* **WHAT NEEDS TO BE DONE**
Reproduce the following records verbatim, every line in its original order.

* **GIVEN RECORDS**
►

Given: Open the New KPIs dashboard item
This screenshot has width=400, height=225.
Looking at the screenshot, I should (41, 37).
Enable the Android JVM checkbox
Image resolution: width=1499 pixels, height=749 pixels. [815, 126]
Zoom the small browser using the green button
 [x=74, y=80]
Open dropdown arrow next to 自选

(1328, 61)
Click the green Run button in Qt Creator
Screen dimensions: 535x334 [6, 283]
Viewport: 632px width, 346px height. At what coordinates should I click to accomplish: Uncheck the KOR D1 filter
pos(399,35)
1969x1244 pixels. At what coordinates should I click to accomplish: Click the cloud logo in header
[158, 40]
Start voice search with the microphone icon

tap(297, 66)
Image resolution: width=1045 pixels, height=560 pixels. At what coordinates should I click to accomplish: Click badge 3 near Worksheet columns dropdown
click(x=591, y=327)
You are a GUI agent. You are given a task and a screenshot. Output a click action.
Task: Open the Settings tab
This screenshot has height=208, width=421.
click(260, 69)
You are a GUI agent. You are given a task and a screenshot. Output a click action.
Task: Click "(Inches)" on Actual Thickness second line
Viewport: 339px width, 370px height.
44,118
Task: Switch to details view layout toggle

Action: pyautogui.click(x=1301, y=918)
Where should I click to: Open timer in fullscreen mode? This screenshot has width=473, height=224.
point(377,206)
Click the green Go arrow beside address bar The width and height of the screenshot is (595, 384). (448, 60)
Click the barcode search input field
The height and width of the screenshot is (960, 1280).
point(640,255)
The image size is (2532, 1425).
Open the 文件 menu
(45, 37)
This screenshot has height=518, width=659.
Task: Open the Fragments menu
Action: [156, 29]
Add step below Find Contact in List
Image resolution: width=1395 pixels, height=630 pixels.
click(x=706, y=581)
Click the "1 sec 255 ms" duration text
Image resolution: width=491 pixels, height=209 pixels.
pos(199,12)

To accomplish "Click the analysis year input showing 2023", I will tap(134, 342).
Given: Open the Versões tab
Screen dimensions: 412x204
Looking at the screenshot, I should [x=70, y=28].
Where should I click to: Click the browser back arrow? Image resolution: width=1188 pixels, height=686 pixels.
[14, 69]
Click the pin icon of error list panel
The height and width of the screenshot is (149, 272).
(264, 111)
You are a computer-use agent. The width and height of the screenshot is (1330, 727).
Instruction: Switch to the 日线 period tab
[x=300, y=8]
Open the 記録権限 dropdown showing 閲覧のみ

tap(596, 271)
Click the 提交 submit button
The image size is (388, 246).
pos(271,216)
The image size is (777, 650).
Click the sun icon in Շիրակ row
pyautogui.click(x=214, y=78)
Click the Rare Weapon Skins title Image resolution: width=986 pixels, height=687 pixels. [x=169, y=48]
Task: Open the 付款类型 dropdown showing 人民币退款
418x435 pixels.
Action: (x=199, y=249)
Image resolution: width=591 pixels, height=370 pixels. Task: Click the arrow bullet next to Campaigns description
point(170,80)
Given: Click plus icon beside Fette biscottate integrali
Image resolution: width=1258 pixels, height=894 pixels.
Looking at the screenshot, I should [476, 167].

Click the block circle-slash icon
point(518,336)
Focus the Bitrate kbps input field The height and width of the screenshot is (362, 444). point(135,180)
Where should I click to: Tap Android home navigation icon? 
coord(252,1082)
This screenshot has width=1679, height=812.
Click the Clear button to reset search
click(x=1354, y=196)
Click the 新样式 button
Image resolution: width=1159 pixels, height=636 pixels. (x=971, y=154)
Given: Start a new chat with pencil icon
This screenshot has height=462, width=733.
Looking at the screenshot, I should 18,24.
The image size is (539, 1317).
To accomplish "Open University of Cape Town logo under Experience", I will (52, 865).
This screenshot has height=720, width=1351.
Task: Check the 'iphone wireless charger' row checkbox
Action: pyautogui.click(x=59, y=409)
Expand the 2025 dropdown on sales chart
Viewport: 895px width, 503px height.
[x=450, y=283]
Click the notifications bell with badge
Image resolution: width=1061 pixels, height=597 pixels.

◄

* **FINISHED TASK**
Given: Open the New KPIs dashboard item
This screenshot has width=400, height=225.
Looking at the screenshot, I should (41, 37).
Enable the Android JVM checkbox
Image resolution: width=1499 pixels, height=749 pixels. [815, 126]
Zoom the small browser using the green button
 [x=74, y=80]
Open dropdown arrow next to 自选

(1328, 61)
Click the green Run button in Qt Creator
Screen dimensions: 535x334 [6, 283]
Viewport: 632px width, 346px height. At what coordinates should I click to accomplish: Uncheck the KOR D1 filter
pos(399,35)
1969x1244 pixels. At what coordinates should I click to accomplish: Click the cloud logo in header
[158, 40]
Start voice search with the microphone icon

tap(297, 66)
Image resolution: width=1045 pixels, height=560 pixels. At what coordinates should I click to accomplish: Click badge 3 near Worksheet columns dropdown
click(x=591, y=327)
You are a GUI agent. You are given a task and a screenshot. Output a click action.
Task: Open the Settings tab
This screenshot has height=208, width=421.
click(260, 69)
You are a GUI agent. You are given a task and a screenshot. Output a click action.
Task: Click "(Inches)" on Actual Thickness second line
Viewport: 339px width, 370px height.
44,118
Task: Switch to details view layout toggle

Action: pyautogui.click(x=1301, y=918)
Where should I click to: Open timer in fullscreen mode? This screenshot has width=473, height=224.
point(377,206)
Click the green Go arrow beside address bar The width and height of the screenshot is (595, 384). (448, 60)
Click the barcode search input field
The height and width of the screenshot is (960, 1280).
point(640,255)
The image size is (2532, 1425).
Open the 文件 menu
(45, 37)
This screenshot has height=518, width=659.
Task: Open the Fragments menu
Action: [156, 29]
Add step below Find Contact in List
Image resolution: width=1395 pixels, height=630 pixels.
click(x=706, y=581)
Click the "1 sec 255 ms" duration text
Image resolution: width=491 pixels, height=209 pixels.
pos(199,12)

To accomplish "Click the analysis year input showing 2023", I will tap(134, 342).
Given: Open the Versões tab
Screen dimensions: 412x204
Looking at the screenshot, I should [x=70, y=28].
Where should I click to: Click the browser back arrow? Image resolution: width=1188 pixels, height=686 pixels.
[14, 69]
Click the pin icon of error list panel
The height and width of the screenshot is (149, 272).
(264, 111)
You are a computer-use agent. The width and height of the screenshot is (1330, 727).
Instruction: Switch to the 日线 period tab
[x=300, y=8]
Open the 記録権限 dropdown showing 閲覧のみ

tap(596, 271)
Click the 提交 submit button
The image size is (388, 246).
pos(271,216)
The image size is (777, 650).
Click the sun icon in Շիրակ row
pyautogui.click(x=214, y=78)
Click the Rare Weapon Skins title Image resolution: width=986 pixels, height=687 pixels. [x=169, y=48]
Task: Open the 付款类型 dropdown showing 人民币退款
418x435 pixels.
Action: (x=199, y=249)
Image resolution: width=591 pixels, height=370 pixels. Task: Click the arrow bullet next to Campaigns description
point(170,80)
Given: Click plus icon beside Fette biscottate integrali
Image resolution: width=1258 pixels, height=894 pixels.
Looking at the screenshot, I should [476, 167].

Click the block circle-slash icon
point(518,336)
Focus the Bitrate kbps input field The height and width of the screenshot is (362, 444). point(135,180)
Where should I click to: Tap Android home navigation icon? 
coord(252,1082)
This screenshot has width=1679, height=812.
Click the Clear button to reset search
click(x=1354, y=196)
Click the 新样式 button
Image resolution: width=1159 pixels, height=636 pixels. (x=971, y=154)
Given: Start a new chat with pencil icon
This screenshot has height=462, width=733.
Looking at the screenshot, I should 18,24.
The image size is (539, 1317).
To accomplish "Open University of Cape Town logo under Experience", I will (52, 865).
This screenshot has height=720, width=1351.
Task: Check the 'iphone wireless charger' row checkbox
Action: pyautogui.click(x=59, y=409)
Expand the 2025 dropdown on sales chart
Viewport: 895px width, 503px height.
[x=450, y=283]
Click the notifications bell with badge
Image resolution: width=1061 pixels, height=597 pixels.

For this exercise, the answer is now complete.